Whorta et al. (2019) investigated emotions in digital learning environments and found that positive, negative, neutral, and boredom profiles can be predictive of digital learning. Meanwhile, Spann et al. (2019) analysed digital youth’s affect regulation during game-based learning and suggested that frustration, confusion, determination, and curiosity were the dominant affective states of the youth, and cognitive reappraisal and acceptance their major affective regulation strategies. They also showed that during digital gaming, members of Generation Z tend to manage positive and negative emotions by engaging in cognitive reappraisal and are thereby able to alter the way they think about a game-related situation. This indicates that a new learning paradigm may be needed for Generation Z. Hence, more psychological investigations of the daily Internet habits of Generation Z are needed to more accurately determine the behavioural aspects of this generation’s Internet use.

Our interest in this area was in studying perspective. We desired to analyse the emotional aspects of young people in different social phenomena and to examine how these aspects are associated with intensive Internet use and cybersex use, behaviours frequently engaged in by members of Generation Z. An innovative approach to examining youth-related issues has recently emerged—the engagement, perseverance, optimism, connectedness, and happiness (EPOCH) model (Kern et al., 2016), which is oriented towards positive psychological functioning in youth. The EPOCH model focuses on positive psychological perspectives and good mental functioning rather than the absence of mental illness. The main focus of this approach is the benefits obtained from the development of personal strengths that build subjective psychological well-being. The relationship between positive psychological characteristics and different types of Internet use among the youth (e.g. intensive use and cybersex use) still requires further comprehensive investigations in conjunction with the application of the EPOCH model. The EPOCH model is built on the well-being theory, which focuses on positive psychological functioning. This study aimed to assess the impact of Internet use on the well-being and health behaviours of Generation Z by evaluating the associations between the Internet habits (i.e. intensive use and cybersex use), aspects of psychological well-being (assessed using the EPOCH measure), and negative emotions of Italian Generation Z members.

Methods

Ethical Statement

This study was conducted in accordance with the Declaration of Helsinki (see WMA, 2020), and prior informed consent was obtained from each participant

Sample

The study participants comprised 113 Italian youth (age range 18–25 years; men = 62 and women = 51) who were divided into two groups: a cybersex use and an intensive Internet use group. The cybersex use group was composed of 65 participants who had a focused pursuit of sexual interests on the Internet, while the intensive Internet use group was composed of 48 participants who surfed the Web more than 6 h per day. Group classifications were based on ad hoc testing. There was no risk for overlap effect observed among subjects. The cybersex group spent between 3 and 5 h on Internet activities per week, whereas the intensive Internet group spent between 20 and 26 h per week (typically spent on forums, blogs, simple Web surfing, online social networking, and online shopping).

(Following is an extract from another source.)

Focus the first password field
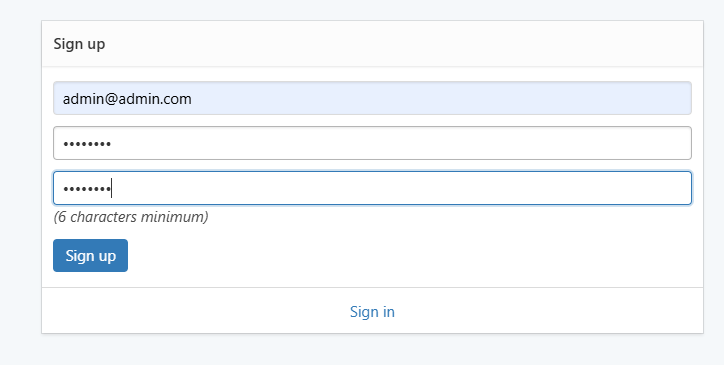 (x=372, y=143)
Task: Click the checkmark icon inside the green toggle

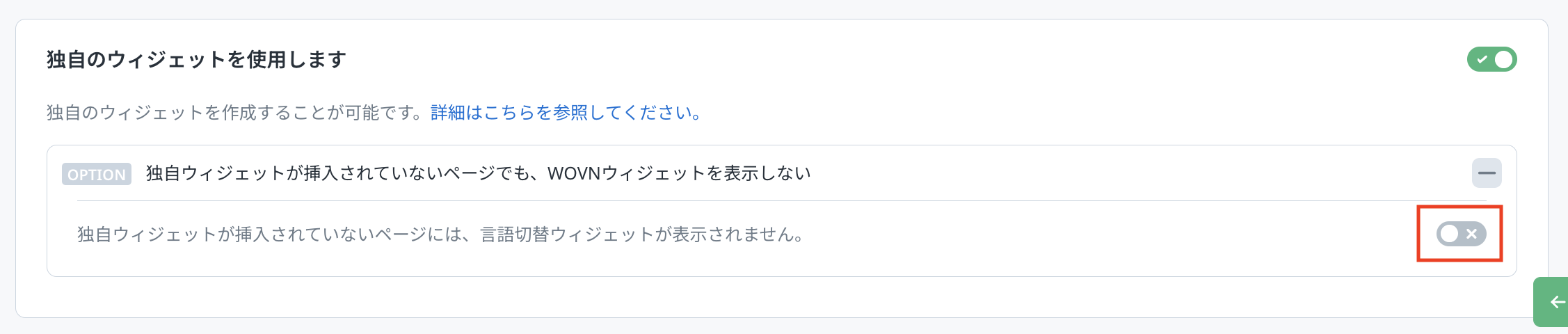Action: (1482, 60)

The inclusion criteria for participation in this study were as follows: (a) aged 18–25 years, (b) possessed no signs of psychiatric or neurological impairment, and (c) had provided informed consent. Data were collected using a dedicated questionnaire and codified. Table 1 summarizes the participants’ demographic data.

Table 1 Demographic data of the participants

Study Measurement Instruments

The study measurement instruments used to collect data on demographic characteristics, Internet use, and psychological wellness included a demographic questionnaire, the EPOCH assessment measure, and the Depression Anxiety Stress Scale-21 (DASS-21).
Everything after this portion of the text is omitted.